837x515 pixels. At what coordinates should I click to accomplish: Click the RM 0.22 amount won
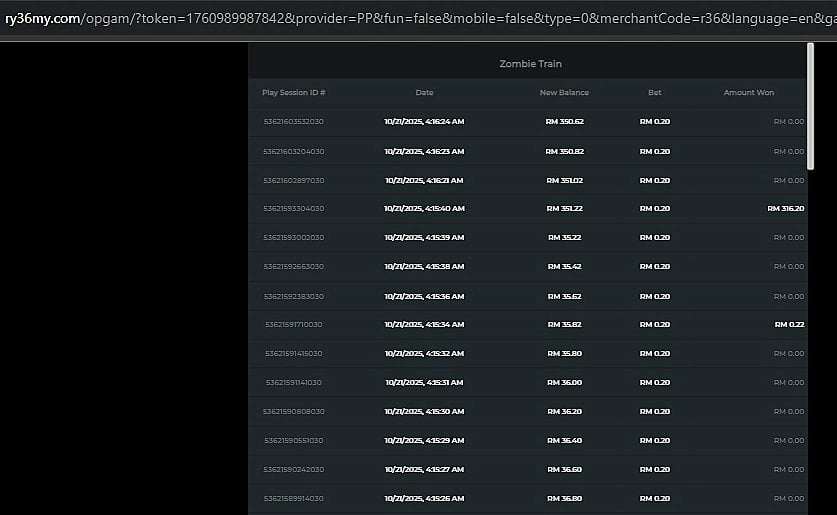click(788, 325)
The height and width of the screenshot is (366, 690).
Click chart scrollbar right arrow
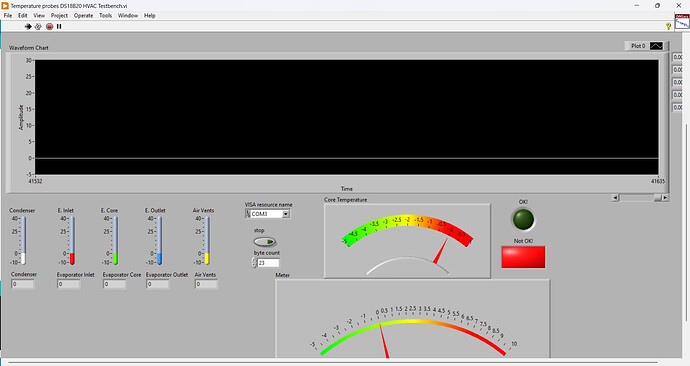665,198
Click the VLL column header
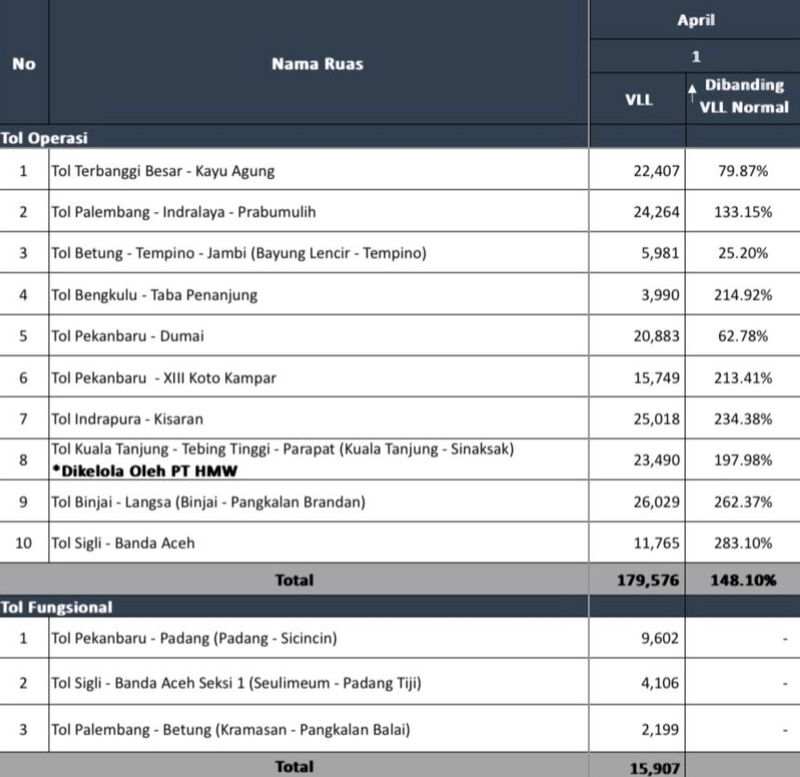This screenshot has width=800, height=777. (x=638, y=99)
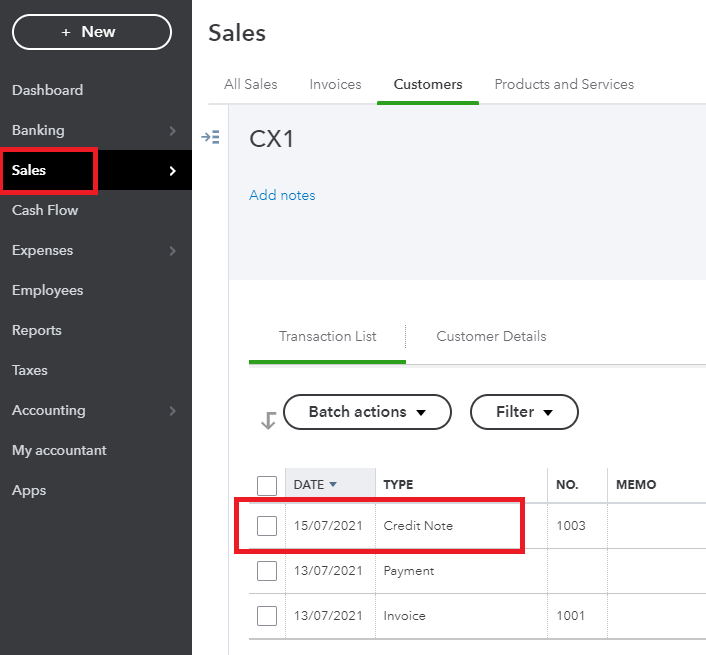
Task: Click the batch actions arrow icon beside checkboxes
Action: pyautogui.click(x=267, y=421)
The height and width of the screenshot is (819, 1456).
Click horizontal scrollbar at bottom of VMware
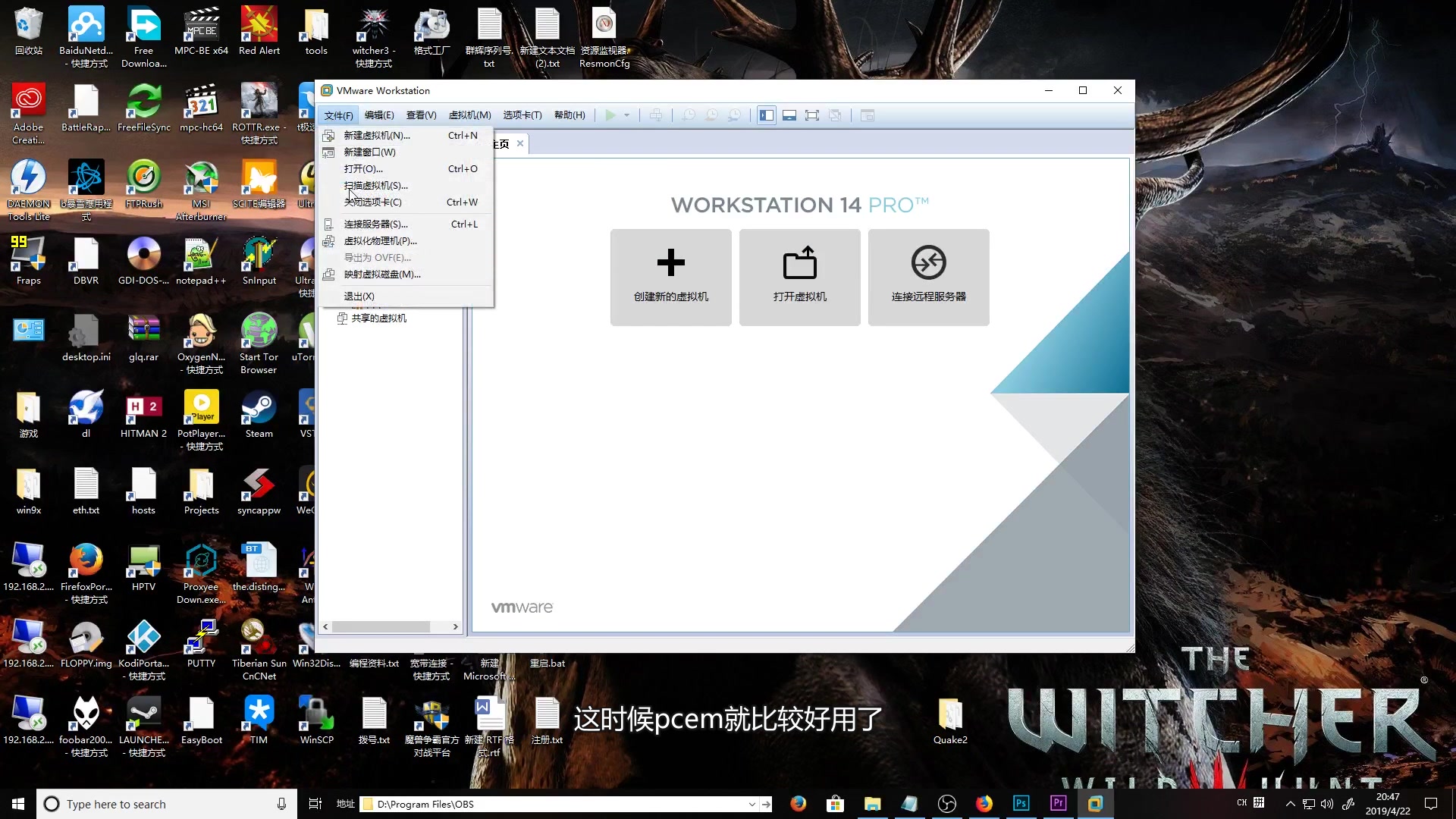click(389, 626)
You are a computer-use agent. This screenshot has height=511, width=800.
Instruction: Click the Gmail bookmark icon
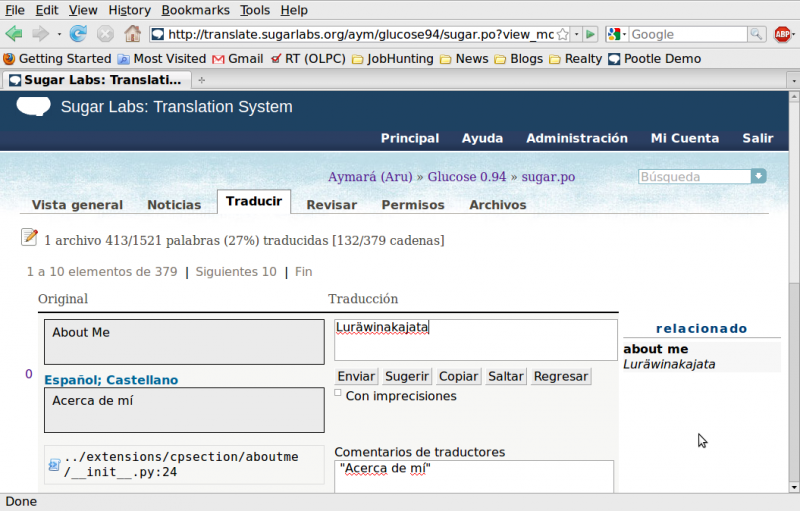pyautogui.click(x=218, y=59)
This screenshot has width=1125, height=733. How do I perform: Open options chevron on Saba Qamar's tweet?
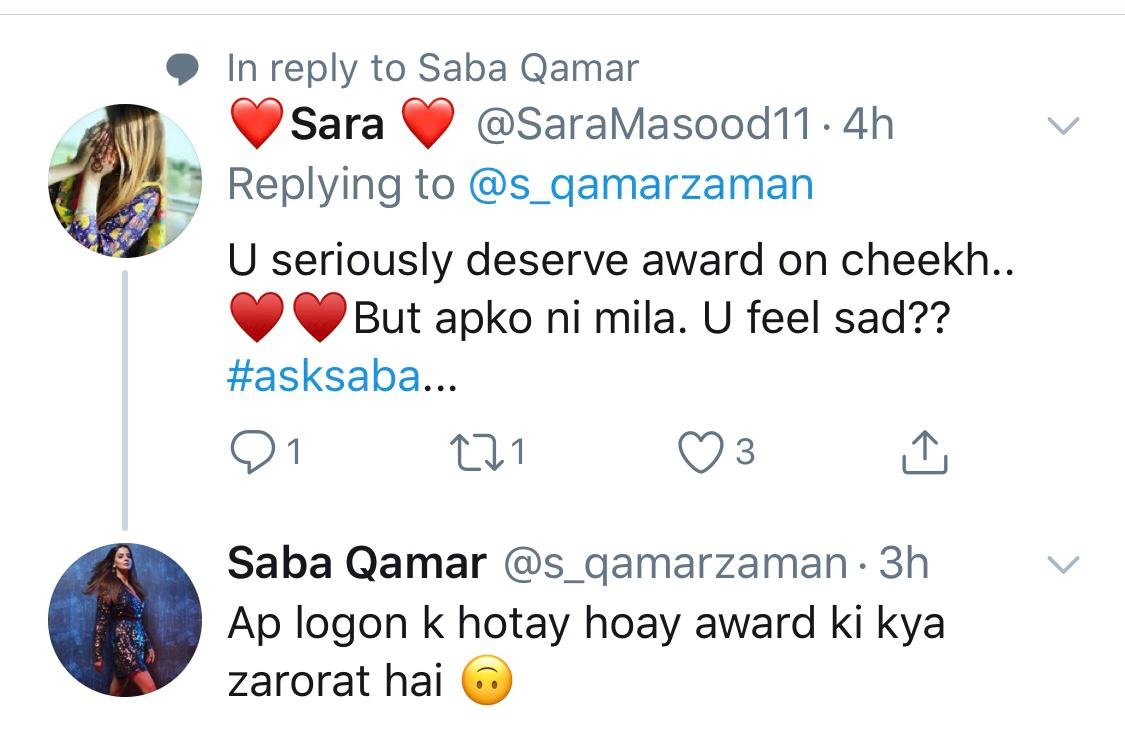[x=1063, y=564]
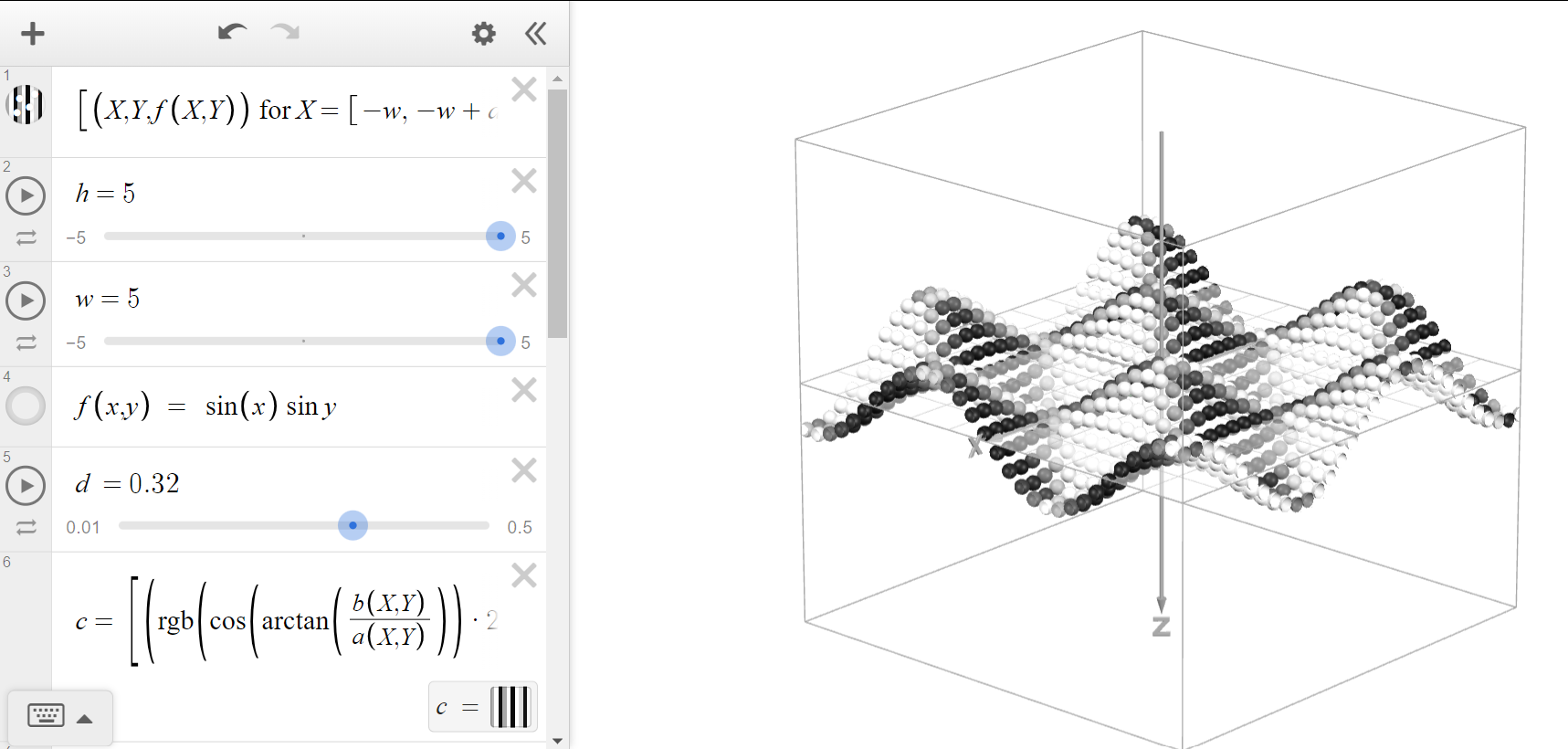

* [Required action]
No pictures belong in the answer; copy all other parts of the listing exactly.

* [Exercise output]
837x515 pixels. At what coordinates should I click to accomplish: Click the RM 0.22 amount won
click(788, 325)
The height and width of the screenshot is (366, 690).
Click chart scrollbar right arrow
665,198
Click the VLL column header
This screenshot has width=800, height=777. (x=638, y=99)
Task: Click the batch actions arrow icon beside checkboxes
Action: pyautogui.click(x=267, y=421)
The height and width of the screenshot is (819, 1456).
Click horizontal scrollbar at bottom of VMware
click(389, 626)
You are a computer-use agent. This screenshot has height=511, width=800.
Instruction: Click the Gmail bookmark icon
pyautogui.click(x=218, y=59)
This screenshot has width=1125, height=733. How do I perform: Open options chevron on Saba Qamar's tweet?
[x=1063, y=564]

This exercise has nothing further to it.